Chinese manufacturers of biodiesel have actually enjoyed fat profits over the last few years, taking advantage of the EU's green energy policy that grants aids to business that are using biodiesel as a sustainable transportation fuel such as Repsol, Shell and Neste.


A number of China's biodiesel manufacturers are privately-run little plants using scores of employees processing waste oil collected from countless Chinese dining establishments. Before the biodiesel export boom, they were making lower-value products like soaps and processing leather products.


However, the boom was temporary. The EU began in August last year investigating Indonesian biodiesel that was presumed of circumventing responsibilities by going through China and Britain, followed by a 14-month anti-dumping probe into Chinese biodiesel believed to be priced synthetically low and damaging regional manufacturers.


Anticipating the tariffs, traders stockpiled on utilized cooking oil (UCO), lifting costs of the feedstock, while prices of biodiesel sank in view of shrinking need for the Chinese supply.


"With substantial prices of UCO partly supported by strong U.S. and European demand, and free-falling product rates, business are having a difficult time enduring," said Gary Shan, chief marketing officer of Henan Junheng.


Prices of hydrotreated grease, or HVO, a main type of biodiesel, have actually halved versus last year's average to the existing $1,200 to $1,300 per metric ton and are off a peak of $3,000 in 2022, Shan included.


With low prices, biodiesel plants have actually cut their operations to an all-time low of under 20% of existing capability typically in July, below a peak of 50% last seen in early 2023, according to Chinese consultancies Sublime China Information and JLC.

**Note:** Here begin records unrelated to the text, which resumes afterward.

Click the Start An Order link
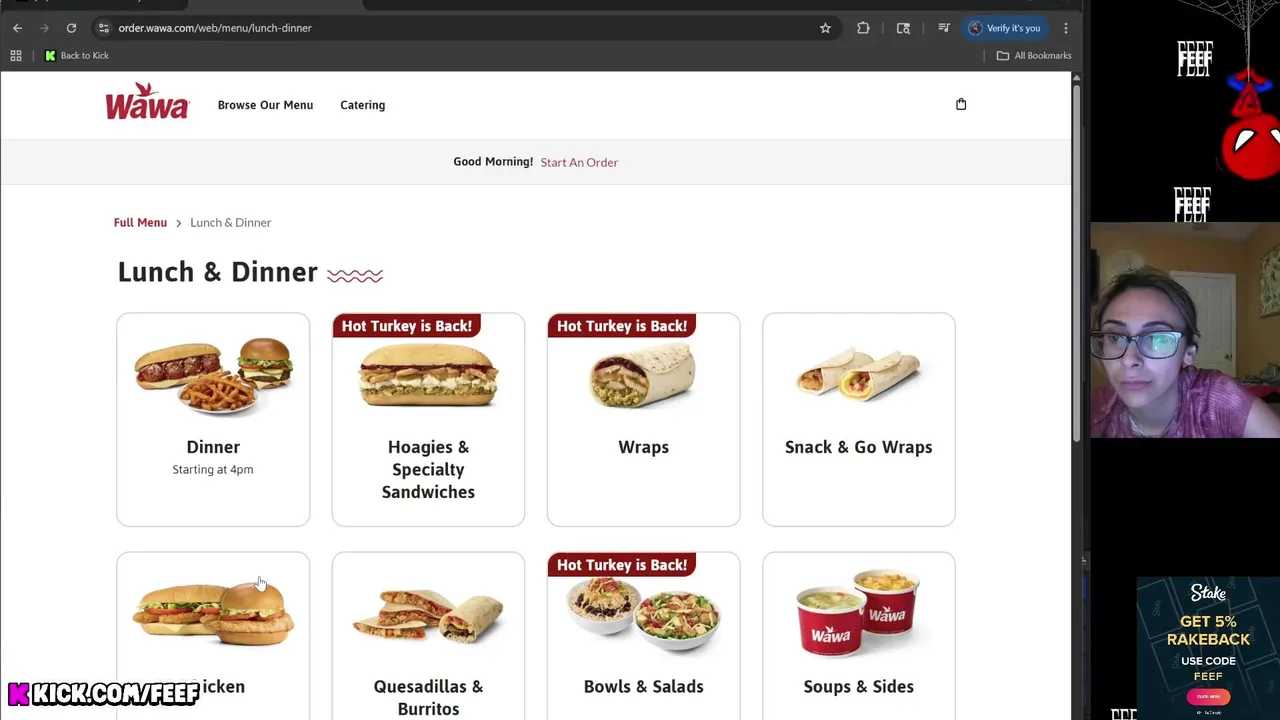Image resolution: width=1280 pixels, height=720 pixels. pyautogui.click(x=579, y=162)
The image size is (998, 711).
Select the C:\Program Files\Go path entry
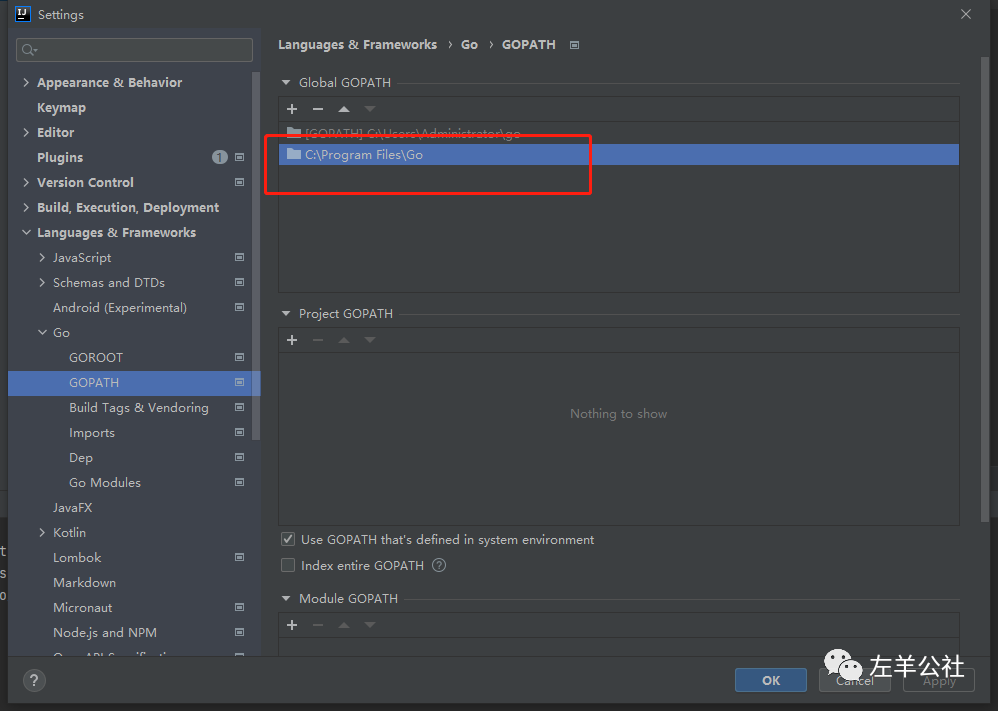pyautogui.click(x=619, y=155)
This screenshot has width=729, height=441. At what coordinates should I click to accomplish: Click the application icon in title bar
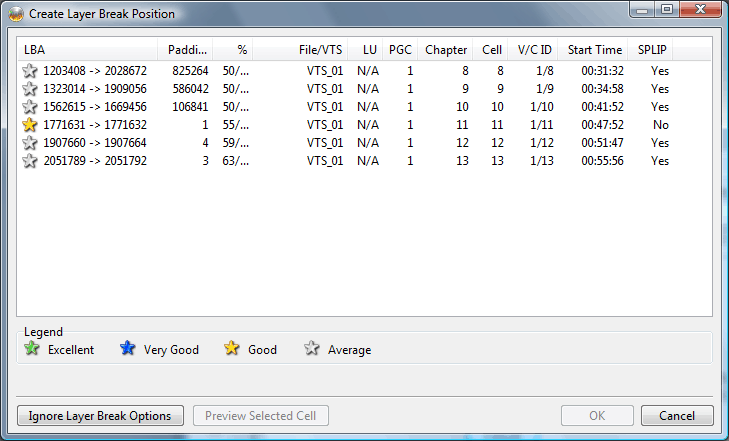click(14, 14)
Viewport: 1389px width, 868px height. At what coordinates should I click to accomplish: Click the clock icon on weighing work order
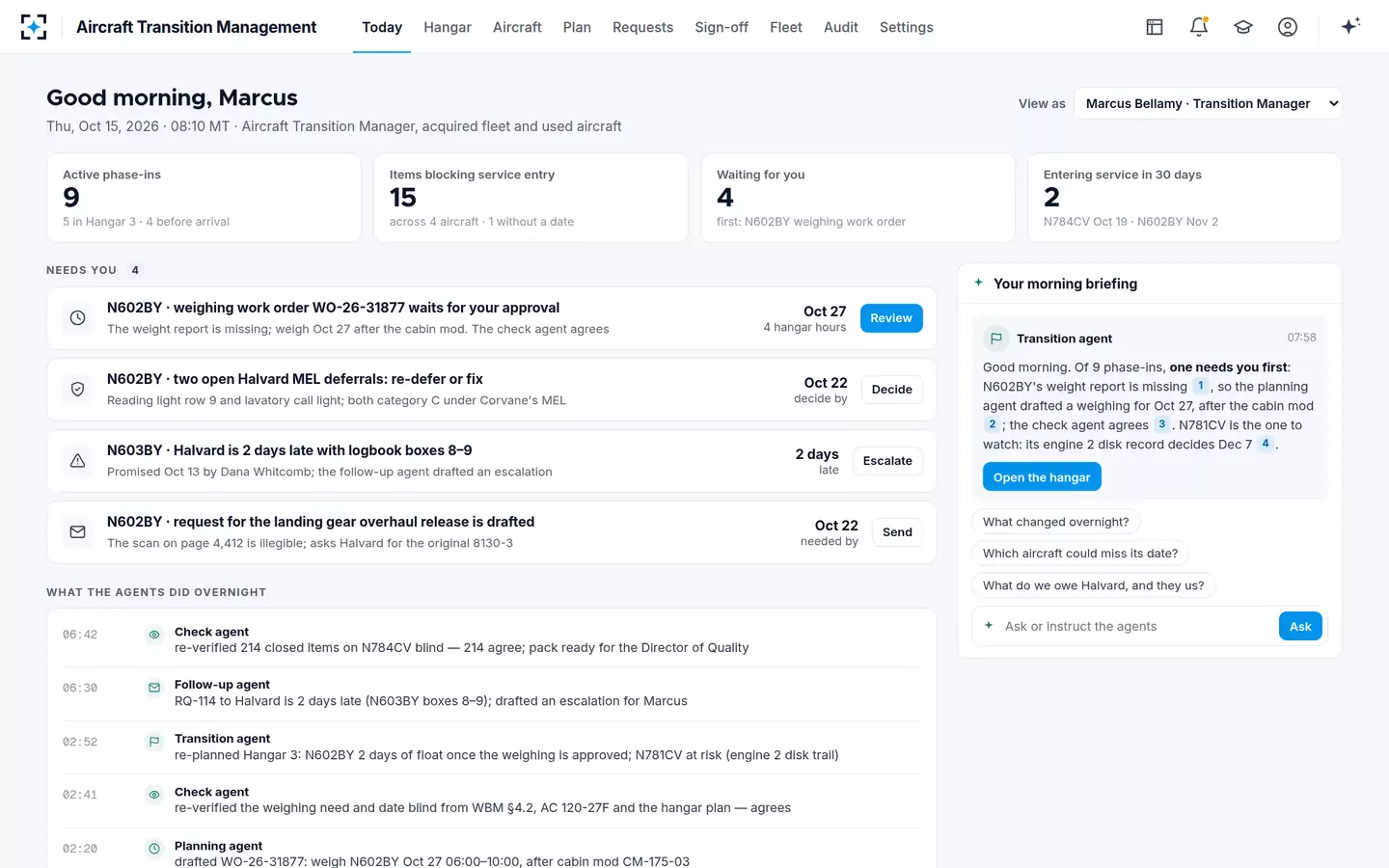[78, 318]
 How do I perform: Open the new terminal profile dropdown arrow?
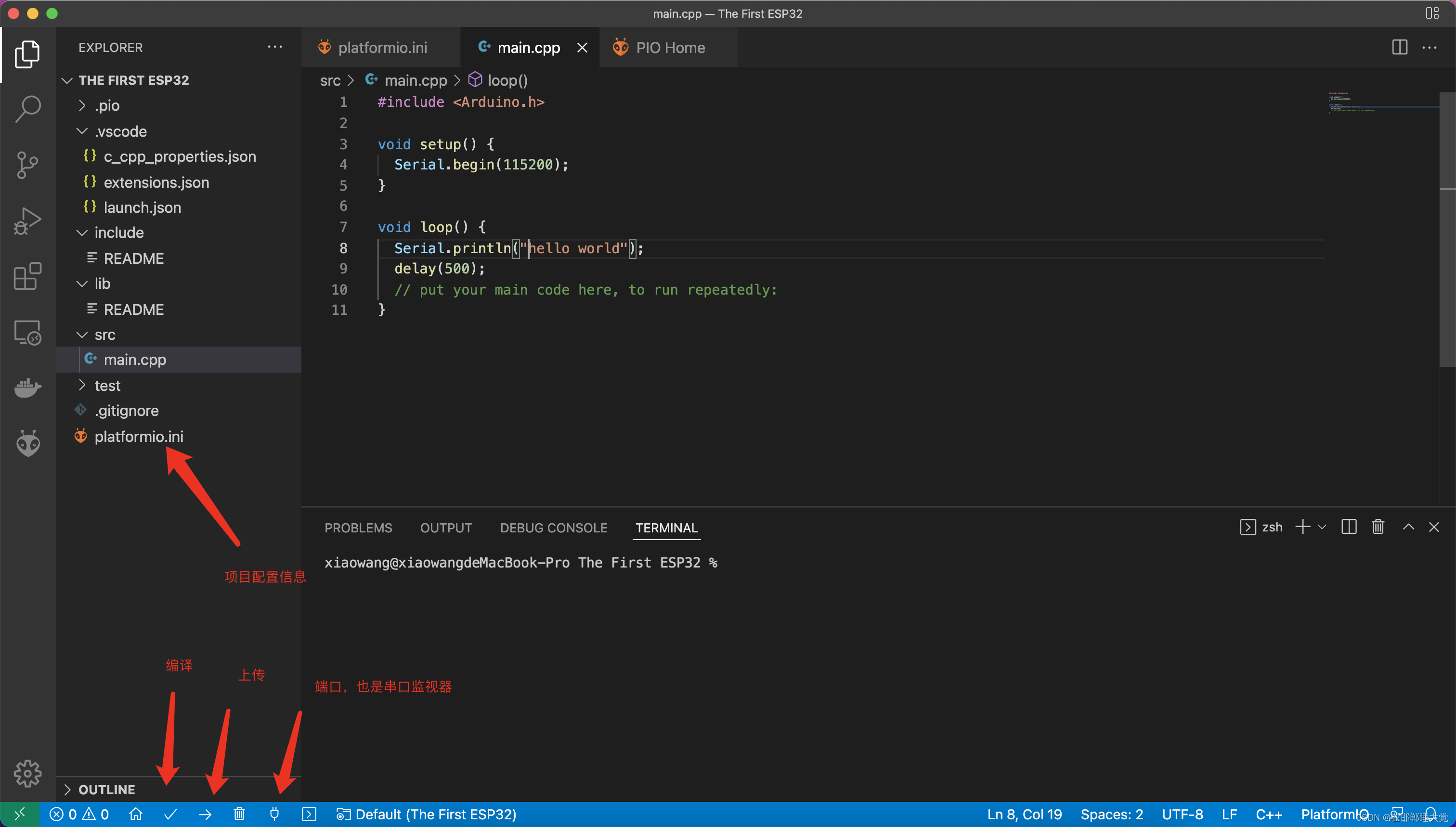(x=1322, y=527)
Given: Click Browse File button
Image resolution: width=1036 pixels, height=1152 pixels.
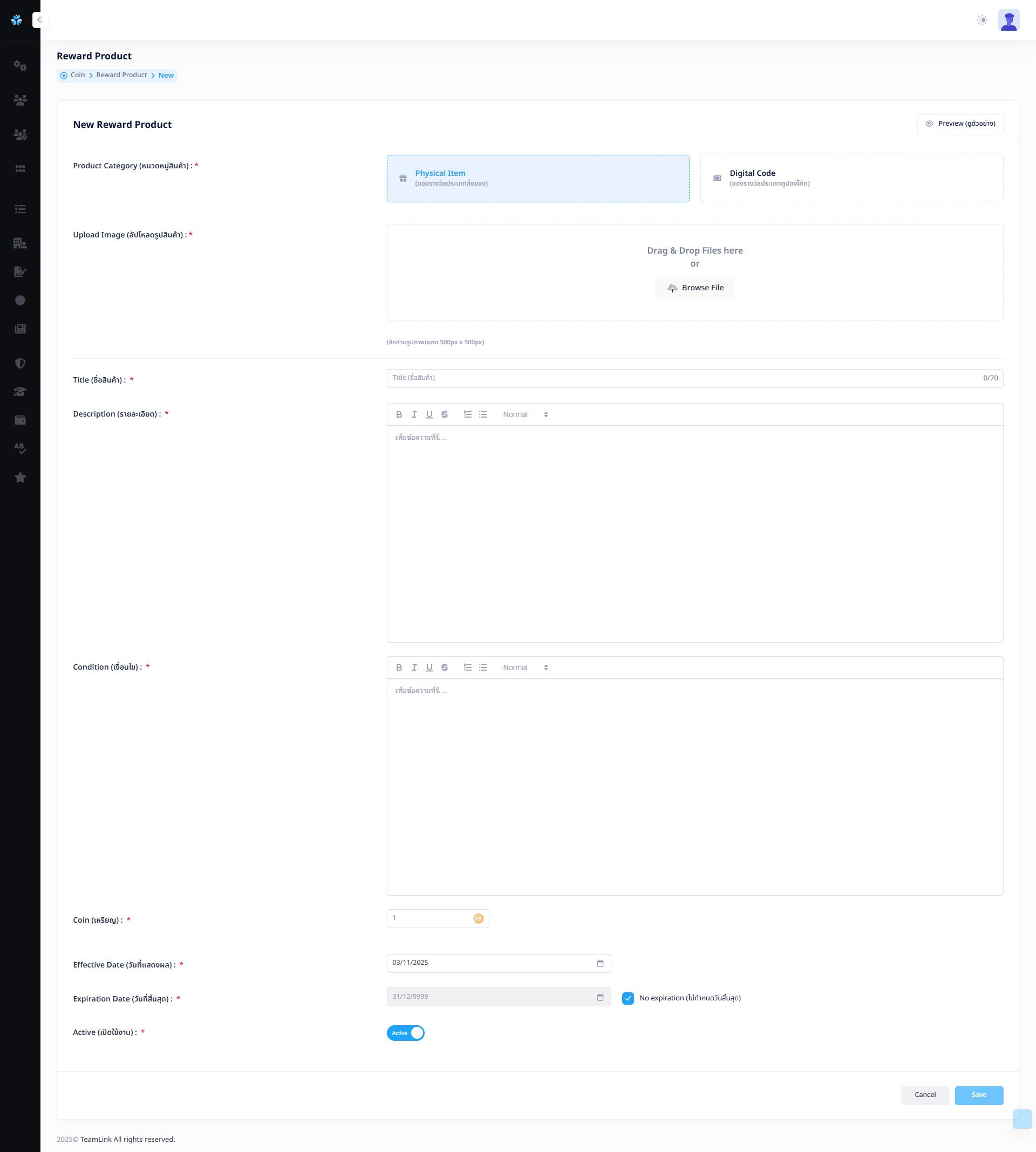Looking at the screenshot, I should [694, 288].
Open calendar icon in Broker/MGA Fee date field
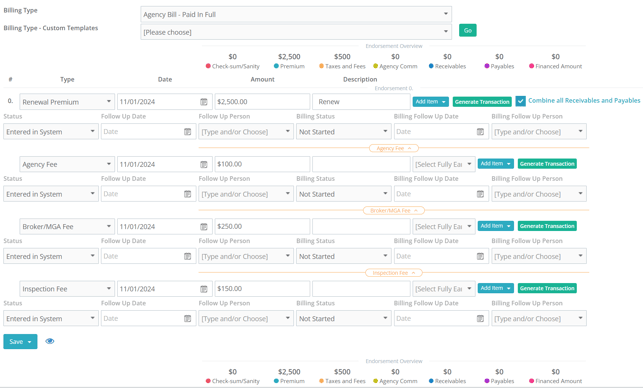 point(204,226)
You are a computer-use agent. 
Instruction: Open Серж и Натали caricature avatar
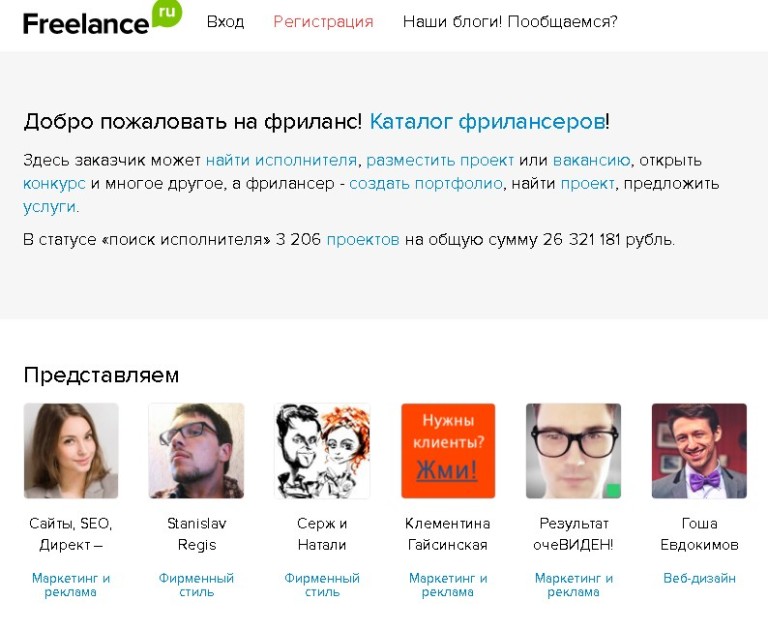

Meanwhile, shrinking biodiesel sales are increasing China's UCO exports, which analysts forecast are set to touch a brand-new high this year. UCO exports soared by two-thirds year-on-year in the first half of 2024 to 1.41 million tons, with the United States, Singapore and the Netherlands the leading locations.


OUTLETS


While numerous smaller plants are likely to shutter production indefinitely, larger manufacturers like Zhejiang Jiaao, Leoking Enviro Group and Longyan Zhuoyue are checking out new outlets including the marine fuel market in the house and in the important center of Singapore, which is utilizing more biodiesel for ship fuel blending, according to the biofuel executives.


Among the manufacturers, Longyan Zhuoyue, concurred in January with COSCO Shipping to use more biodiesel in marine fuel.


Companies would also accelerate planning and building of sustainable air travel fuel (SAF) plants, executives said. China is anticipated to reveal an SAF mandate before completion of 2024.


They have likewise been searching for new biodiesel clients outside the EU bloc, in Australia, Japan, South Korea and Southeast Asia where there are regional mandates for the alternative fuel, the officials added.